Rapid formation of Gas Giant Planets via Collisional Coagulation from Dust Grains to Planetary Cores
Hiroshi Kobayashi, Hidekazu Tanaka

TL;DR
This study presents comprehensive simulations demonstrating that gas giant planets can rapidly form from dust to planetary cores within a few hundred thousand years through collisional coagulation, addressing previous challenges like radial drift and core growth timescales.
Contribution
The paper introduces full-scale simulations of dust to planet formation, highlighting the role of realistic porosity and pebble accretion in enabling rapid gas giant formation within typical protoplanetary disks.
Findings
Gas giants form within 0.2-0.4 million years.

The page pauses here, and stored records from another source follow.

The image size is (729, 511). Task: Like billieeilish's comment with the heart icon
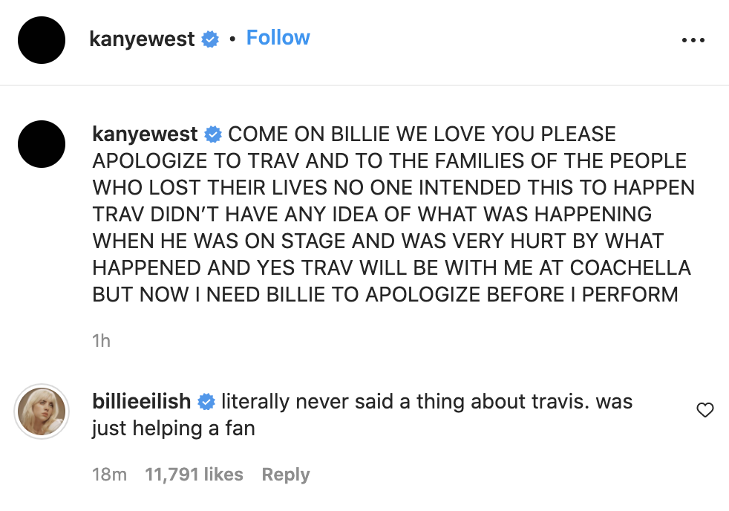tap(705, 410)
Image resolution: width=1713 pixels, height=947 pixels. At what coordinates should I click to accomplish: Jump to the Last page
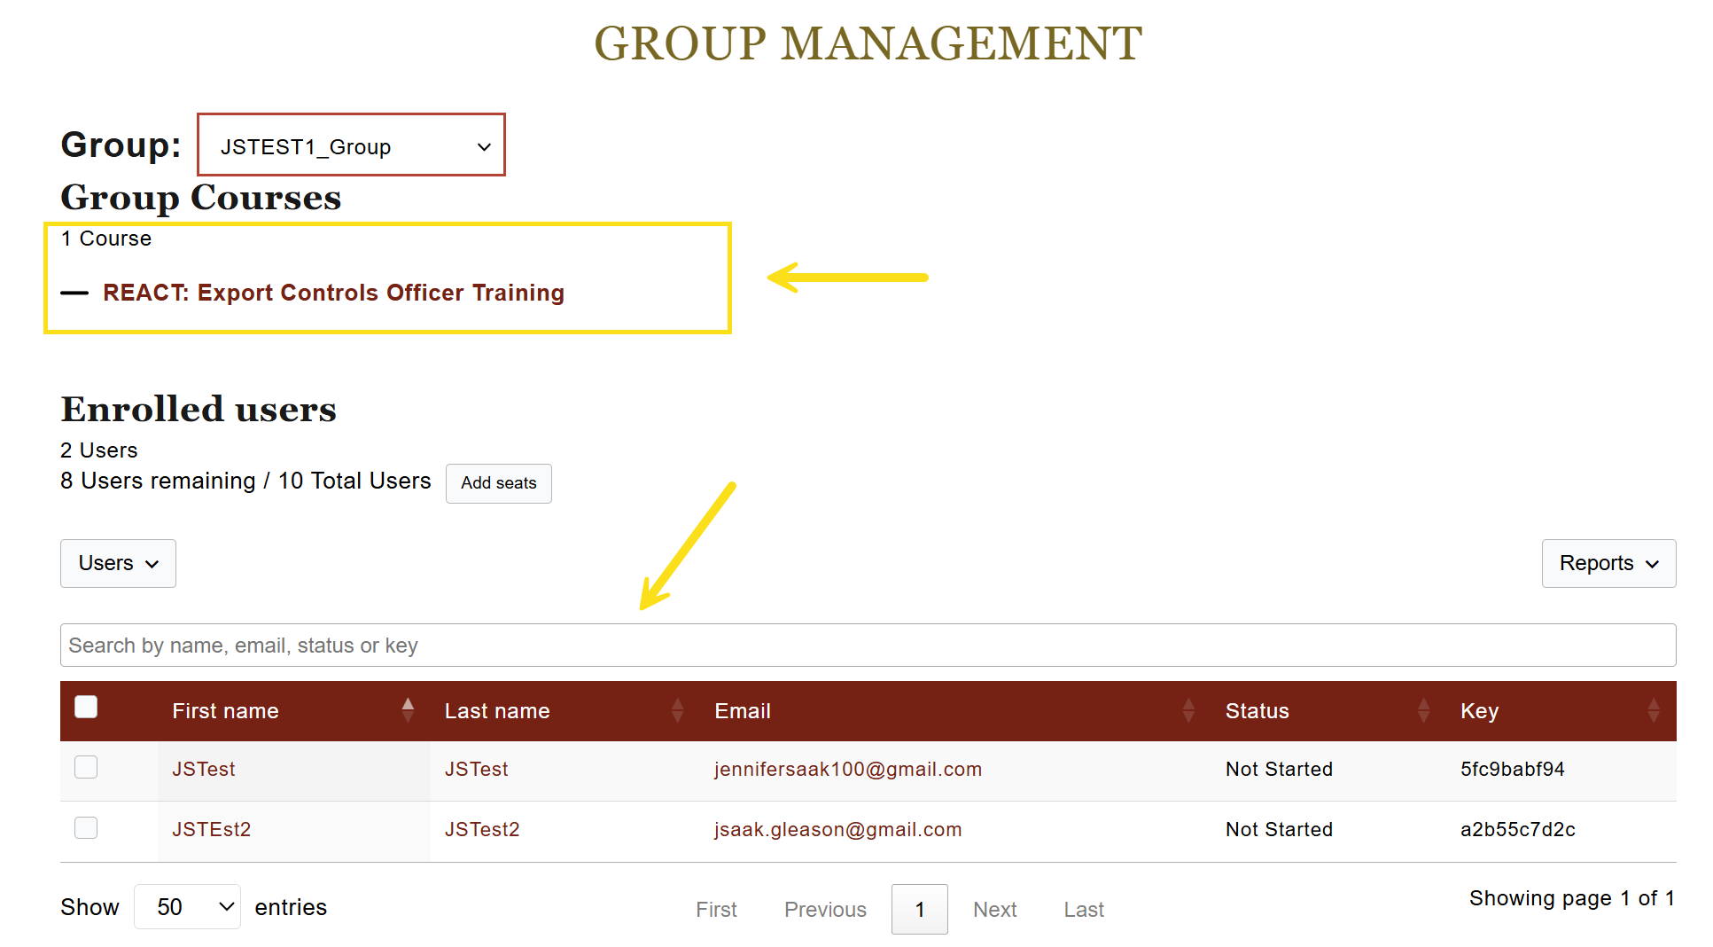[x=1083, y=910]
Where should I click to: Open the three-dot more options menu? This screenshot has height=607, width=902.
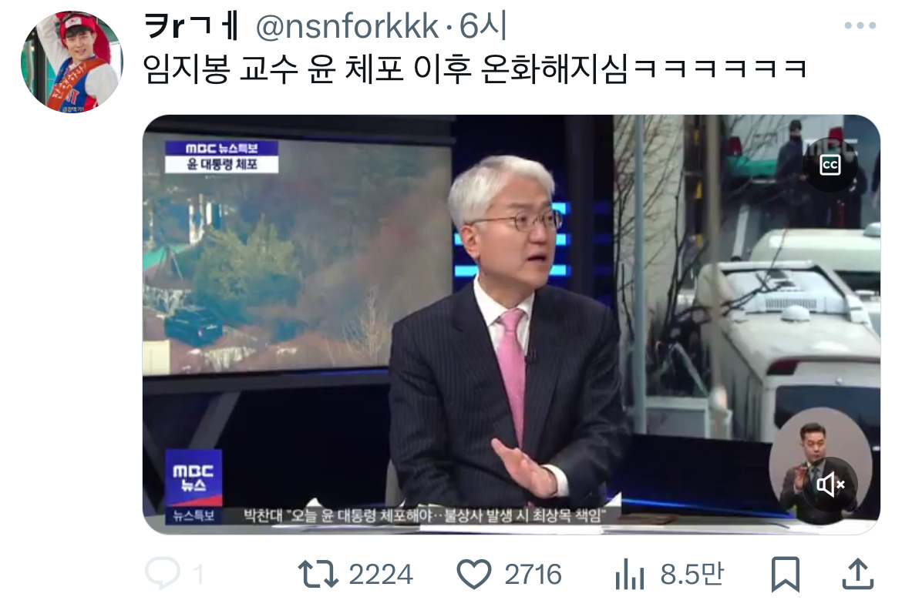[860, 25]
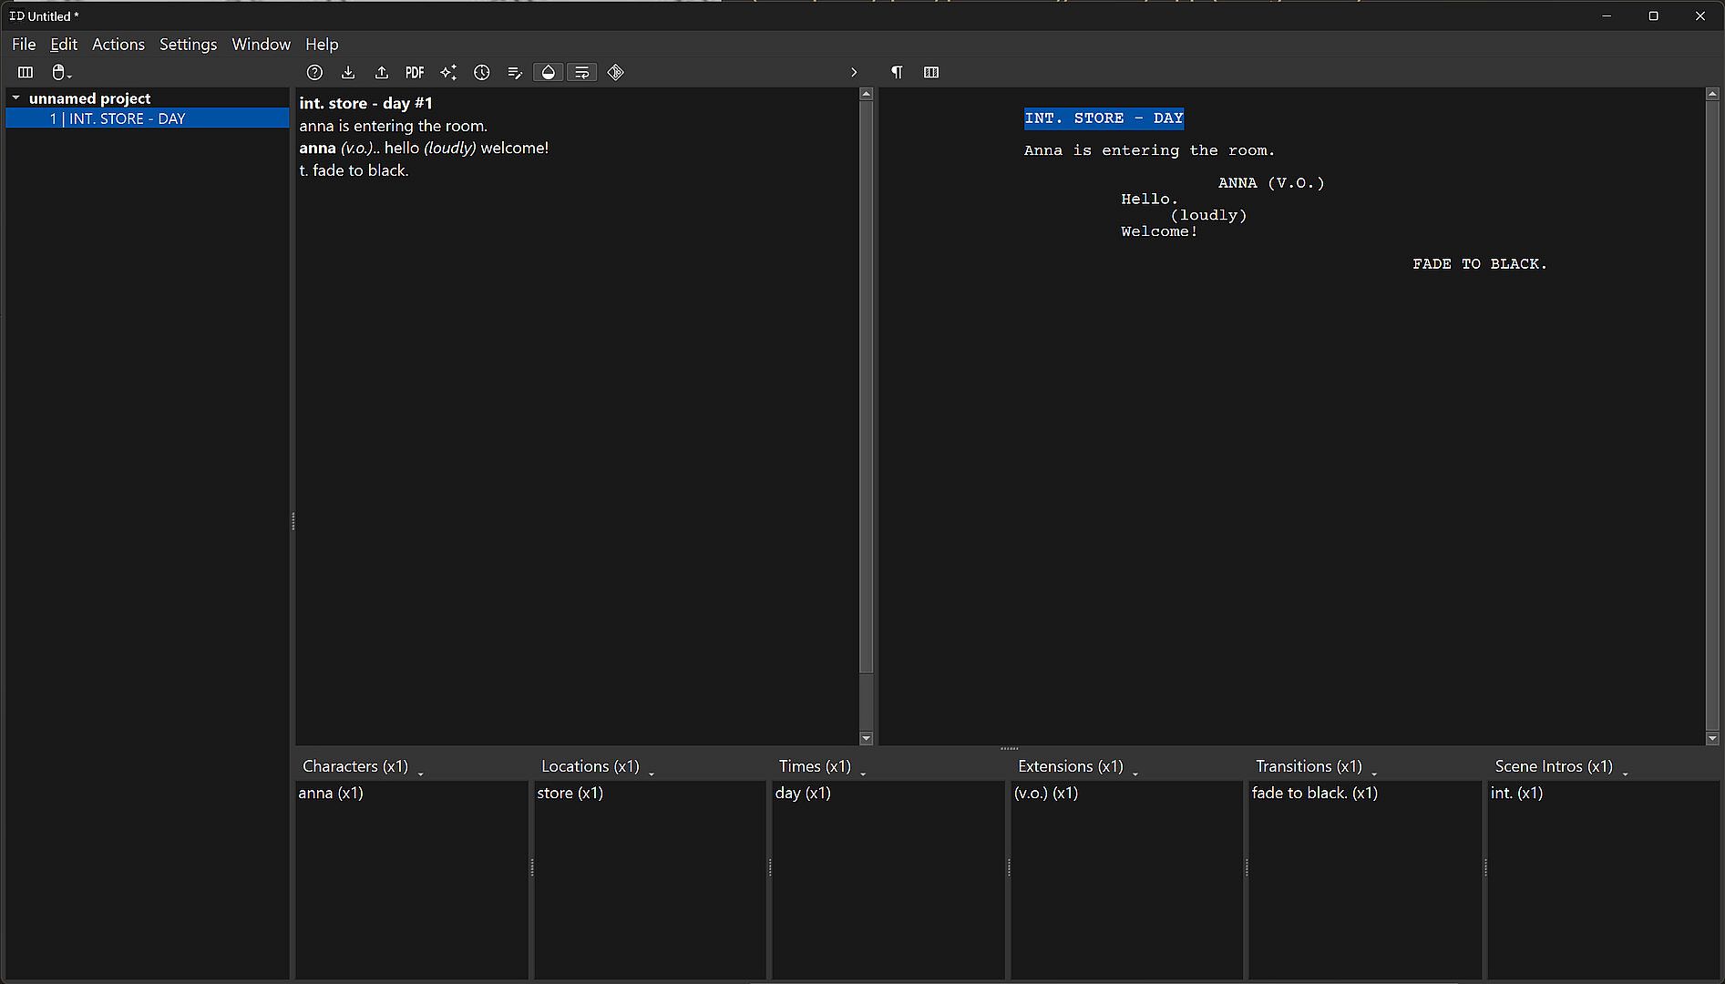Viewport: 1725px width, 984px height.
Task: Open the Actions menu
Action: tap(118, 45)
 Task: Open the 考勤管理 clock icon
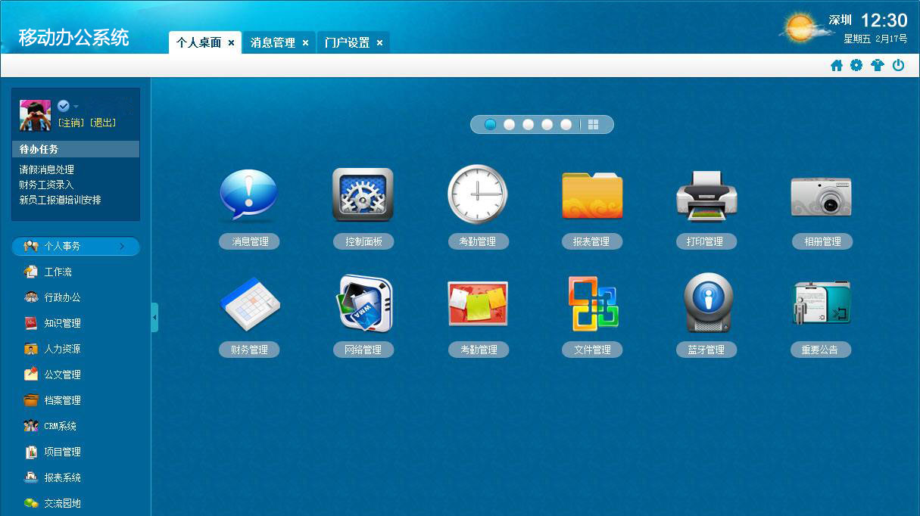[x=477, y=194]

Formation occurs at 2-7 au, consistent with observed systems.
Pebble accretion suppresses radial drift, facilitating core growth.
Abstract
Gas-giant planets, such as Jupiter, Saturn and massive exoplanets, were formed via the gas accretion onto the solid cores each with a mass of roughly ten Earth masses. However, rapid radial migration due to disk-planet interaction prevents the formation of such massive cores via planetesimal accretion. Comparably rapid core growth via pebble accretion requires very massive protoplanetary disks because most pebbles fall into the central star. Although planetesimal formation, planetary migration, and gas-giant core formation have been studied with much effort, the full evolution path from dust to planets are still uncertain. Here we report the result of full simulations for collisional evolution from dust to planets in a whole disk. Dust growth with realistic porosity allows the formation of icy planetesimals in the inner disk (> 10 au), while pebbles formed in the outer disk drift to the…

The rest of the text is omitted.